"Why the fuck does everything have to be a conspiracy?"
Brian De Palma specialized in hyper-stylized pastiches of older movies, with varying degrees of success. After his Hitchcock-inspired Dressed to Kill (1980), he turned to more recent thrillers for inspiration. Blow Out (1981) fulfills its brief as a tense thriller, even if little of it's original.Sound technician Jack Terry (John Travolta) is recording Foley for a horror movie outside Philadelphia when he witnesses a car crash. The driver is Governor McRyan, a popular presidential candidate; Jack manages to rescue Sally (Nancy Allen), a young woman who appears to be McRyan's mistress. Listening to his recording of the crash, Jack's convinced that it wasn't an accident - that the tire blowing out is preceded by a gunshot. As he pieces together the truth, he and Sally are harassed by police, hounded by reporters and stalked by an assassin (John Lithgow).
De Palma's obvious touchstones are Blow-Up and The Conversation, where the protagonist believes that he unwittingly recorded a murder. But Blow Out feels more like a holdover from the previous decade's conspiracy films, both in its paranoid story and the direction: certainly Vilmos Zsigmond's wide angle, deep focus photography recalls Gordon Willis' work for Alan J. Pakula. De Palma adds a few wrinkles of his own, like long-take murder scenes, split screen dialogues and an extended finale involving a mark wearing a wire reminiscent of Touch of Evil, with a car chase and fireworks thrown in.
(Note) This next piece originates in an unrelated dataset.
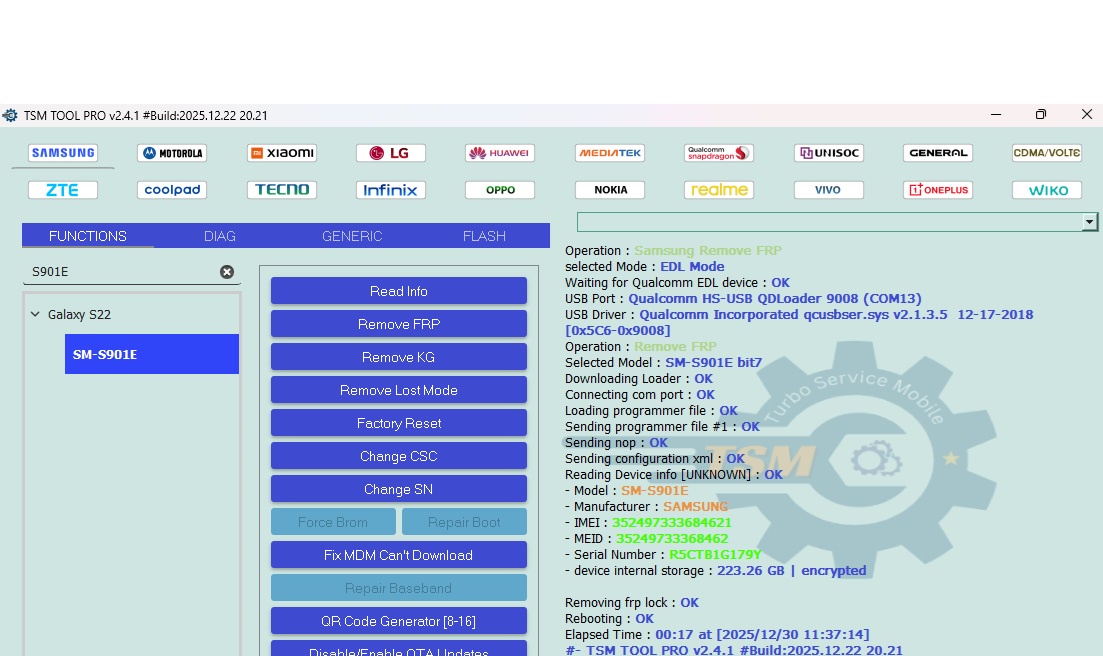Open the OnePlus brand icon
At its best, Blow Up mixes thriller dynamics with a curdled commentary about shaping narratives. Jack creates a film strip of the accident using photographs and his own sound recordings, a homemade Zapruder film more compelling than his chintzy slasher flicks. There's a neat twist where the murder is a frame-up gone wrong, thanks to an overzealous operative who starts killing women wholesale. Which doesn't stop the photographer (Dennis Franz) from musing over how to exploit the assassination, or McRyan's aides trying to cover up their boss's peccadilloes. The bleak despair of The Parallax View and its ilk's replaced with Reagan-era cynicism that nothing matters, that everyone's shaping reality into stories that please them.
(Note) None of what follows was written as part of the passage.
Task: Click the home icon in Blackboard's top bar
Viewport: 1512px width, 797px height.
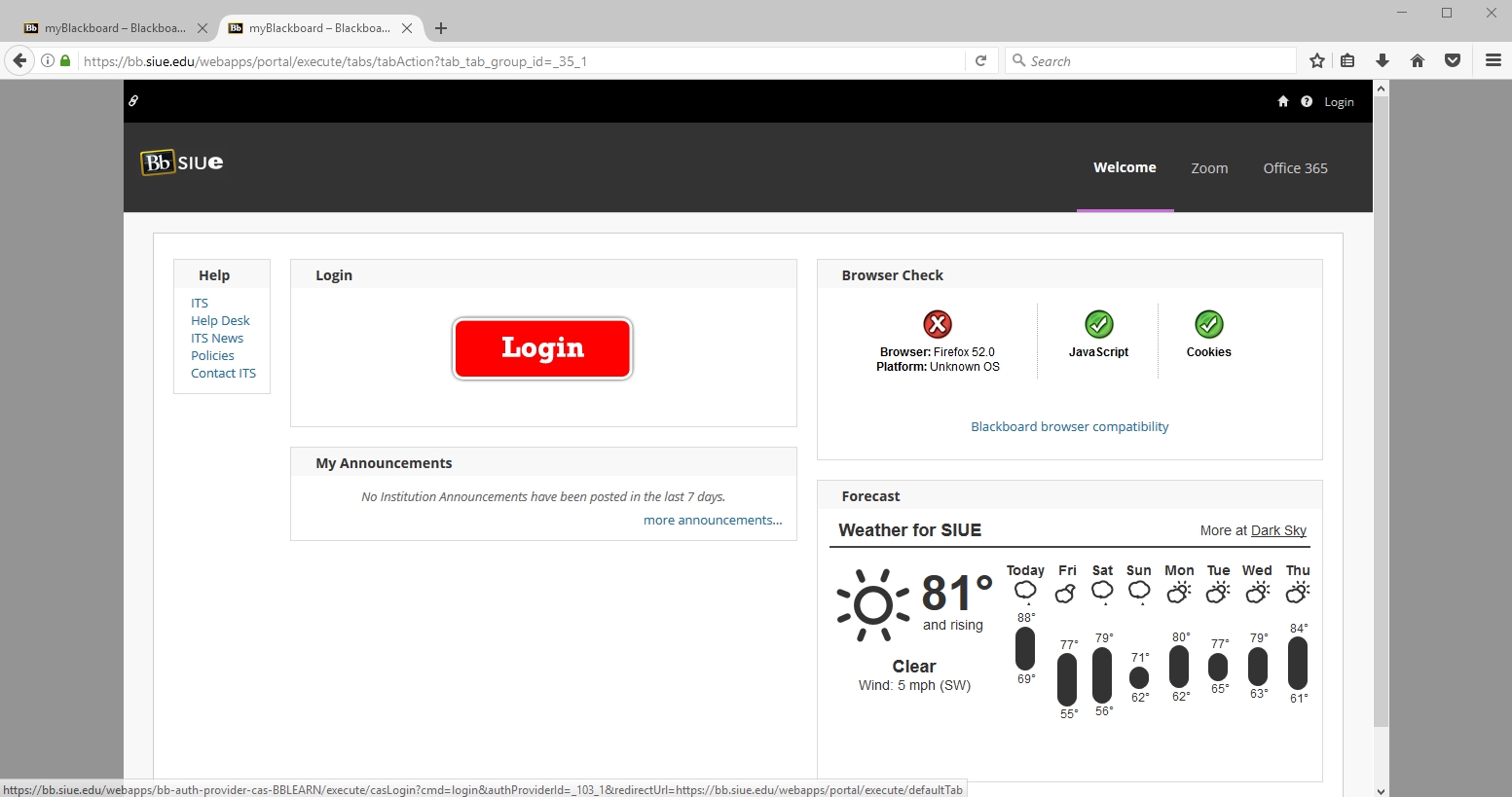Action: [x=1283, y=101]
What's lacking is the measured atmosphere of the best thrillers. Never subtle on his best days, De Palma invariably prefers a sledgehammer to a scalpel. It's not enough that Jack agonizes over a past job that resulted in a colleague's death; we're treated to a long flashback depicting it in detail. The earlier films' musings on voyeurism are replaced with a snide recreation of slasher movies, complete with topless women screwing, showering and masturbating onscreen (since De Palma includes brutal murders and an attempted rape elsewhere, the intended effect's diluted). A crusty detective (John Aquino) helpfully spells out the conspiracy tropes Jack will encounter on his quest, a device too twee to seem clever. And Pino Donanggio's obnoxious score plays at full blast throughout, undercutting tense dialog scenes and set pieces alike.
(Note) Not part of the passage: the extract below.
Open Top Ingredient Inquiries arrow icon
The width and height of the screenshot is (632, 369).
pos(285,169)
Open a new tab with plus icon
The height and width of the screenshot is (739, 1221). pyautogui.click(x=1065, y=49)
John Travolta is well-cast here, channeling his boyish self-assurance into a determined hero. Nancy Allen's character never evolves past her first impression as a pleasant but hopeless ditz. John Lithgow channels Gordon Liddy with a staccato accent and abrasive cockiness that's both absurd and menacing. Dennis Franz, John Aquino, Robin Sherwood and Peter Boyden assay key supporting roles.
Blow Out's virtues mostly outweigh its vices. De Palma tells a nifty story with a memorably tart message; it's just a shame that he couldn't restrain his trademark excess.